__Task directions__
Nothing but the records themselves, exactly as written and free of pictures, should appear in your response.

** Records for the task follows **

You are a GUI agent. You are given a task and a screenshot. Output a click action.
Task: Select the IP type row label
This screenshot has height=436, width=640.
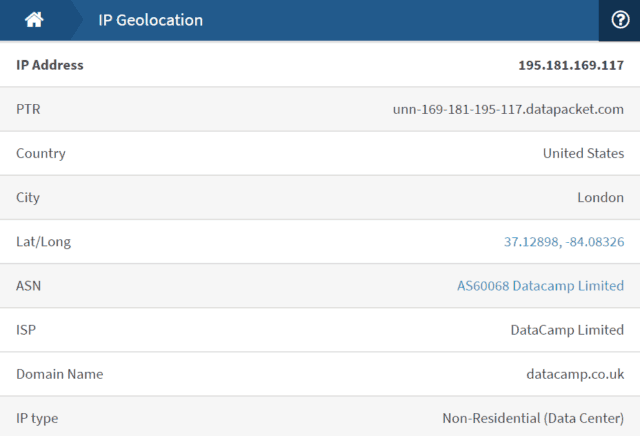(x=37, y=418)
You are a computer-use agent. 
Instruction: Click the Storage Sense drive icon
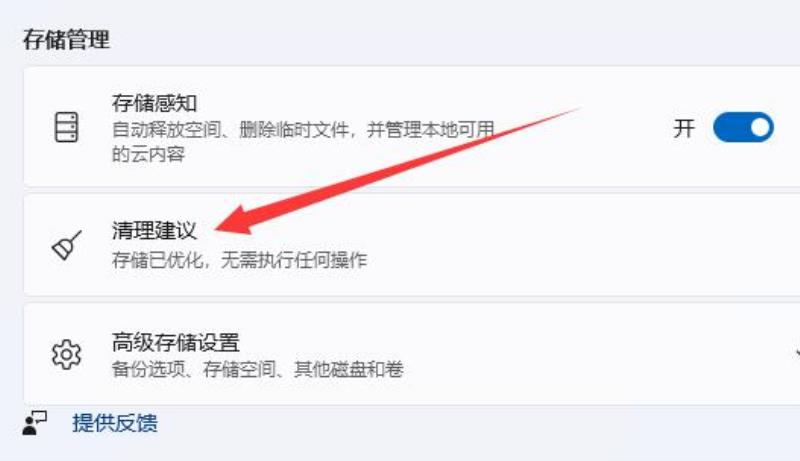[66, 127]
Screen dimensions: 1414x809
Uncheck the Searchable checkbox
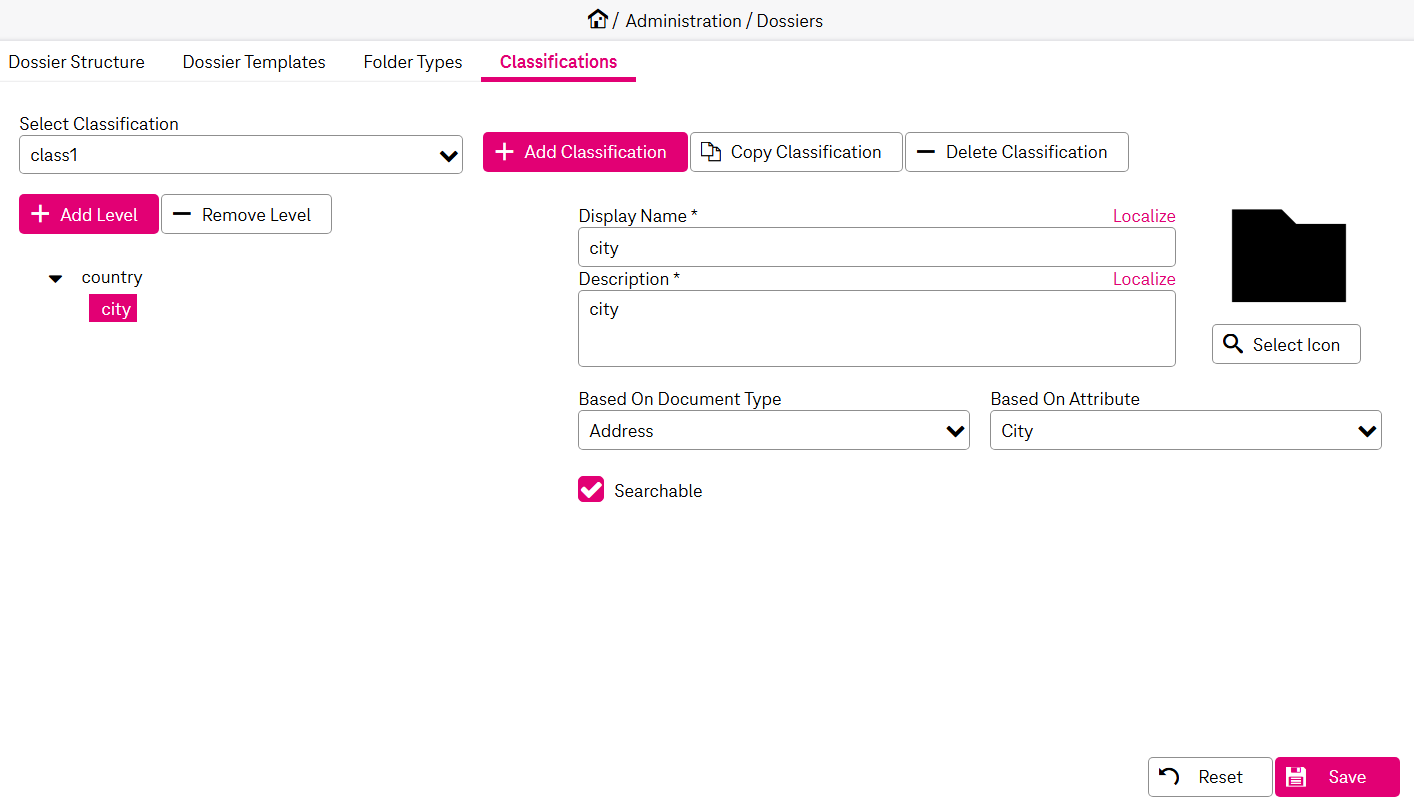pos(591,489)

** End of Records for the task **

__Completed exercise__
You are a GUI agent. You are given a task and a screenshot. Output a click action.
Task: Select the IP type row label
This screenshot has height=436, width=640.
(x=37, y=418)
You are a computer-use agent. 
Instruction: Click the Storage Sense drive icon
[66, 127]
Screen dimensions: 1414x809
Uncheck the Searchable checkbox
pos(591,489)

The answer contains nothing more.